- [Activity]:
The listing below holds a line with "Umetnost (178, 241)" and a line with "You are a GUI agent. The screenshot is 1129×2576.". Reproduce those two lines exactly, plus everything between them.

Records Block Start

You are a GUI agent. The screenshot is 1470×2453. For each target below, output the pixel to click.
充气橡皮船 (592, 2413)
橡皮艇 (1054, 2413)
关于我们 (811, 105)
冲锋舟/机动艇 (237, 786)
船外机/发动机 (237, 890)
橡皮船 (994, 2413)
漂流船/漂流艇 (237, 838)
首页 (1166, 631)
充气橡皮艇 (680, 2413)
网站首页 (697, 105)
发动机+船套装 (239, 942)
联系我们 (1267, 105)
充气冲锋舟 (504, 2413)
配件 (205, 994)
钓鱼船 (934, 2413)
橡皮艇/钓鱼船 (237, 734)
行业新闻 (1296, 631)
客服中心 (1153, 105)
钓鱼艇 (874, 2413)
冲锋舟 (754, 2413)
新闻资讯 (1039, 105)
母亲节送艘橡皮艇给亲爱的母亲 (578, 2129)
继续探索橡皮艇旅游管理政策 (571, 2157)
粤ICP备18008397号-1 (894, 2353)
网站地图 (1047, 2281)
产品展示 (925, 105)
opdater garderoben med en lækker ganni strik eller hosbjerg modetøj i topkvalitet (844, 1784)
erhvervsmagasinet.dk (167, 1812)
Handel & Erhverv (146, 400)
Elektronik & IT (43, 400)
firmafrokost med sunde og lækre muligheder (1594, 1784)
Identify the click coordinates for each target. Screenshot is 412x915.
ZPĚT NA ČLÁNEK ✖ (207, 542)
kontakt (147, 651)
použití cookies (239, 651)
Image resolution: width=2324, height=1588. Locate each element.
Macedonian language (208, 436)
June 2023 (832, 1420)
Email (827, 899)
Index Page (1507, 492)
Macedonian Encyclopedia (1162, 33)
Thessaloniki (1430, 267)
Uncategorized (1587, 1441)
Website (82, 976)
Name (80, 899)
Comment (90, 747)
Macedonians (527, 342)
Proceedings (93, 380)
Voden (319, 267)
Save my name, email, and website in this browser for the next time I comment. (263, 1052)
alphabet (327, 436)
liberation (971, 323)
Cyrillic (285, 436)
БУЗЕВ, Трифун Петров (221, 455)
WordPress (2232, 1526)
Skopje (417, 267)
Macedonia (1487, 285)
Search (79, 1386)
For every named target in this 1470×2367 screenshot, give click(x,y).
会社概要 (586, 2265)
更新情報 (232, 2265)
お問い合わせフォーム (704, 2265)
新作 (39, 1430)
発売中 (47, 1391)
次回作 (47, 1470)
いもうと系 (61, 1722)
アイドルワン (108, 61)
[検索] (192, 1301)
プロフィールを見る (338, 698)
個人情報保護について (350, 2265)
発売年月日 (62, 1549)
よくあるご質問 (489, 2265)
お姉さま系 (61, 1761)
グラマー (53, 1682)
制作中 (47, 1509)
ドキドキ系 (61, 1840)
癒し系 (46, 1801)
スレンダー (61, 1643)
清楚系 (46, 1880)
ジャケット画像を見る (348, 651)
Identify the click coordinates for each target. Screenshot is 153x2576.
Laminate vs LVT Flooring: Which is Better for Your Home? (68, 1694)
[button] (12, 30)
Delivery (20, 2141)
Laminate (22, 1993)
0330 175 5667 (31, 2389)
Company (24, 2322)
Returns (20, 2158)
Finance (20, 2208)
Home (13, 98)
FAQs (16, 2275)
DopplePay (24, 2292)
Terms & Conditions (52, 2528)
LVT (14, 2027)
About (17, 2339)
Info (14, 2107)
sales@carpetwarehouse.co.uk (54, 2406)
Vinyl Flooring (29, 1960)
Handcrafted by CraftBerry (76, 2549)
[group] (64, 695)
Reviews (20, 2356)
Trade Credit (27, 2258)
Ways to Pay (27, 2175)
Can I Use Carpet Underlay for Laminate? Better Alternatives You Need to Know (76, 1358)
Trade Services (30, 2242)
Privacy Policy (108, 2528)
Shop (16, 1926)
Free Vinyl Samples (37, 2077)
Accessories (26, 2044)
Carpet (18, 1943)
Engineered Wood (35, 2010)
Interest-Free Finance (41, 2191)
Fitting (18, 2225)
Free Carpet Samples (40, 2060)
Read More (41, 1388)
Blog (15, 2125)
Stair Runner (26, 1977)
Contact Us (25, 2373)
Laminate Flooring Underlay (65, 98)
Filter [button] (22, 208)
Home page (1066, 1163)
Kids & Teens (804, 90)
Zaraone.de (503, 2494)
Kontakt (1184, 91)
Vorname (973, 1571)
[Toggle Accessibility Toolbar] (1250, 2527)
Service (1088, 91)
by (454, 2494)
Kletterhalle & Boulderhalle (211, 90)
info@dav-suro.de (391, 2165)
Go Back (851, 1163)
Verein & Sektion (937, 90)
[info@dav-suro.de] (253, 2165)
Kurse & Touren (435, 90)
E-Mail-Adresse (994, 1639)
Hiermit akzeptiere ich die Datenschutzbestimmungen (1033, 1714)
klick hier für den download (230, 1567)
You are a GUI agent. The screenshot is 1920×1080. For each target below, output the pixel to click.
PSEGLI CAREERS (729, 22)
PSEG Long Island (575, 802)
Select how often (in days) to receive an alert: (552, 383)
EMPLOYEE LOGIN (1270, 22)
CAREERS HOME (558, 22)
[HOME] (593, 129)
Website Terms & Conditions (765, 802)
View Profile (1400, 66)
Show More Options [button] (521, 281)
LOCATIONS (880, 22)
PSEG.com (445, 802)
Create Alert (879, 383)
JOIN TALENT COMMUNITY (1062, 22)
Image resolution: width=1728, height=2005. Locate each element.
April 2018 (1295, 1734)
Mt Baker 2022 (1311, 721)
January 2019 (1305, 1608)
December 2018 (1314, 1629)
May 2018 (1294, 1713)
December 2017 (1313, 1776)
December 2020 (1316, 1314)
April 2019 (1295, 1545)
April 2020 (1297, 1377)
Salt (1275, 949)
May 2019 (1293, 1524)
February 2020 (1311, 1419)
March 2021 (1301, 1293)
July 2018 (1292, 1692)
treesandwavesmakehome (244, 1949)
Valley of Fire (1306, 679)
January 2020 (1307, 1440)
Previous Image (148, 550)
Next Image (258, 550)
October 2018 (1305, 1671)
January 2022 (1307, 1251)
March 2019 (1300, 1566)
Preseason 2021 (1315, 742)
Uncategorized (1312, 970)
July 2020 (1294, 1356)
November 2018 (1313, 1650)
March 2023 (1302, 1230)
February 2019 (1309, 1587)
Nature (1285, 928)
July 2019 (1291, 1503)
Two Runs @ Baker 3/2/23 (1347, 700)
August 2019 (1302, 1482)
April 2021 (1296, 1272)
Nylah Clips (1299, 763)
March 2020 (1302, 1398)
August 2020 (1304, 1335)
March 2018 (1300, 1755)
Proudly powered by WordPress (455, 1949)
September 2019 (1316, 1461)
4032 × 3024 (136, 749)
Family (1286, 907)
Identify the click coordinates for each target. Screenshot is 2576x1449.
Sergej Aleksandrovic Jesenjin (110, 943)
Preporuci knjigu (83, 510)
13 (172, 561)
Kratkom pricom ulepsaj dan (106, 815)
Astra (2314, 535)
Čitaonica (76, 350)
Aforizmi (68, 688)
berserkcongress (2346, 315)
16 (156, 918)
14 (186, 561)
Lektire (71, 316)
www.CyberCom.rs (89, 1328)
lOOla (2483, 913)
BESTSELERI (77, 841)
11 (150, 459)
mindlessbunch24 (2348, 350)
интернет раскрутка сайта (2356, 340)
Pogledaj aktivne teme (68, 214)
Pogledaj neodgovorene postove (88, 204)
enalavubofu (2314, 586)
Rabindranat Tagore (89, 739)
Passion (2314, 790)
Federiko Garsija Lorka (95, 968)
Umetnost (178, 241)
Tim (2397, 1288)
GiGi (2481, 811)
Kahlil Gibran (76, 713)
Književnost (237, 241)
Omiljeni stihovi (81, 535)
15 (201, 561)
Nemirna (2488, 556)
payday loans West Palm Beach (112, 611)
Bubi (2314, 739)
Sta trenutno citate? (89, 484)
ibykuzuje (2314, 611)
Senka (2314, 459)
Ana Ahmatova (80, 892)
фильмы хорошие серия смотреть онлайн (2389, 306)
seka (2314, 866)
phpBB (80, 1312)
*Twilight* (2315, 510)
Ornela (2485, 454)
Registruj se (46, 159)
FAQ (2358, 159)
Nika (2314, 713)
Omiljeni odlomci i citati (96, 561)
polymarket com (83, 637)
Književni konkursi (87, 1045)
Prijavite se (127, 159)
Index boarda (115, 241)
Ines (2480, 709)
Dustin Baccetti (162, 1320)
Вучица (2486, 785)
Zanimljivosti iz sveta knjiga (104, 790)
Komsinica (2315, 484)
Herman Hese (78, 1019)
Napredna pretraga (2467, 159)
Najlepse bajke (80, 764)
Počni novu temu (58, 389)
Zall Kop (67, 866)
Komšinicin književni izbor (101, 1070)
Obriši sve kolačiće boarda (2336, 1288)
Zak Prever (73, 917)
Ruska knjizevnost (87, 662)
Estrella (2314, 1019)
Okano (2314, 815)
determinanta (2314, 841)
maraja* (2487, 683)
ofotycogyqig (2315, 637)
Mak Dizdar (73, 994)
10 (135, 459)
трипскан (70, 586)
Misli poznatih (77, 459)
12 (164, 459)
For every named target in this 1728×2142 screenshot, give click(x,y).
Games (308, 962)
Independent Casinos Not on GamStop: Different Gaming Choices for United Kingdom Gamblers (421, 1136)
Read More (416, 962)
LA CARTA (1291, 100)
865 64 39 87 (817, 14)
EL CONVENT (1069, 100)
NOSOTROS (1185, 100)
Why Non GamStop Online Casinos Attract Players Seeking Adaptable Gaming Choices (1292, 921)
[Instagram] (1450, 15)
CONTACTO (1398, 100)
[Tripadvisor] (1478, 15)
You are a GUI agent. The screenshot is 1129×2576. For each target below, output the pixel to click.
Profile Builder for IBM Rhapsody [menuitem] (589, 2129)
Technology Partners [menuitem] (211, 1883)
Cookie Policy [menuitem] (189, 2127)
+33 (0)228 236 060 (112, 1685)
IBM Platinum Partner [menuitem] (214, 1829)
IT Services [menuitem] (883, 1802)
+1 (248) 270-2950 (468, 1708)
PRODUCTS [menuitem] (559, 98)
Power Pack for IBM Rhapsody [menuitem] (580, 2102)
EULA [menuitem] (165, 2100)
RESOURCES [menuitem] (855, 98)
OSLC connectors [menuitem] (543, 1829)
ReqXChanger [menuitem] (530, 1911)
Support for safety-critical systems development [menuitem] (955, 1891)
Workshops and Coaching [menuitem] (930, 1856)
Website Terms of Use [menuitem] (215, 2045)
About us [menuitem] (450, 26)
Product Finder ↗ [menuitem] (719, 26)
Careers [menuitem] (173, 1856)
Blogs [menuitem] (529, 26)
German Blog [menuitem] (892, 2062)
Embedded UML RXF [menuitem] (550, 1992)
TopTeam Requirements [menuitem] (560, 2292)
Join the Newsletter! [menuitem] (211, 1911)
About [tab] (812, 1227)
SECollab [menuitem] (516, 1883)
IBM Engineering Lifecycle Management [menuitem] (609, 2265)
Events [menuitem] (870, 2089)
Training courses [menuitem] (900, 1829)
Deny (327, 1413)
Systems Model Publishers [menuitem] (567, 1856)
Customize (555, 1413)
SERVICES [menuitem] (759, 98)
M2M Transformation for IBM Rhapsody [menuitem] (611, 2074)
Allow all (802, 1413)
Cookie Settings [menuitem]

Records Block End

- [Solved problem]:
Umetnost (178, 241)
Tim (2397, 1288)
GiGi (2481, 811)
Kahlil Gibran (76, 713)
Književnost (237, 241)
Omiljeni stihovi (81, 535)
15 (201, 561)
Nemirna (2488, 556)
payday loans West Palm Beach (112, 611)
Bubi (2314, 739)
Sta trenutno citate? (89, 484)
ibykuzuje (2314, 611)
Senka (2314, 459)
Ana Ahmatova (80, 892)
фильмы хорошие серия смотреть онлайн (2389, 306)
seka (2314, 866)
phpBB (80, 1312)
*Twilight* (2315, 510)
Ornela (2485, 454)
Registruj se (46, 159)
FAQ (2358, 159)
Nika (2314, 713)
Omiljeni odlomci i citati (96, 561)
polymarket com (83, 637)
Književni konkursi (87, 1045)
Prijavite se (127, 159)
Index boarda (115, 241)
Ines (2480, 709)
Dustin Baccetti (162, 1320)
Вучица (2486, 785)
Zanimljivosti iz sveta knjiga (104, 790)
Komsinica (2315, 484)
Herman Hese (78, 1019)
Napredna pretraga (2467, 159)
Najlepse bajke (80, 764)
Počni novu temu (58, 389)
Zall Kop (67, 866)
Komšinicin književni izbor (101, 1070)
Obriši sve kolačiće boarda (2336, 1288)
Zak Prever (73, 917)
Ruska knjizevnost (87, 662)
Estrella (2314, 1019)
Okano (2314, 815)
determinanta (2314, 841)
maraja* (2487, 683)
ofotycogyqig (2315, 637)
Mak Dizdar (73, 994)
10 (135, 459)
трипскан (70, 586)
Misli poznatih (77, 459)
12 (164, 459)
For every named target in this 1728×2142 screenshot, give click(x,y).
Games (308, 962)
Independent Casinos Not on GamStop: Different Gaming Choices for United Kingdom Gamblers (421, 1136)
Read More (416, 962)
LA CARTA (1291, 100)
865 64 39 87 (817, 14)
EL CONVENT (1069, 100)
NOSOTROS (1185, 100)
Why Non GamStop Online Casinos Attract Players Seeking Adaptable Gaming Choices (1292, 921)
[Instagram] (1450, 15)
CONTACTO (1398, 100)
[Tripadvisor] (1478, 15)
You are a GUI agent. The screenshot is 1129×2576. For each target below, output the pixel to click.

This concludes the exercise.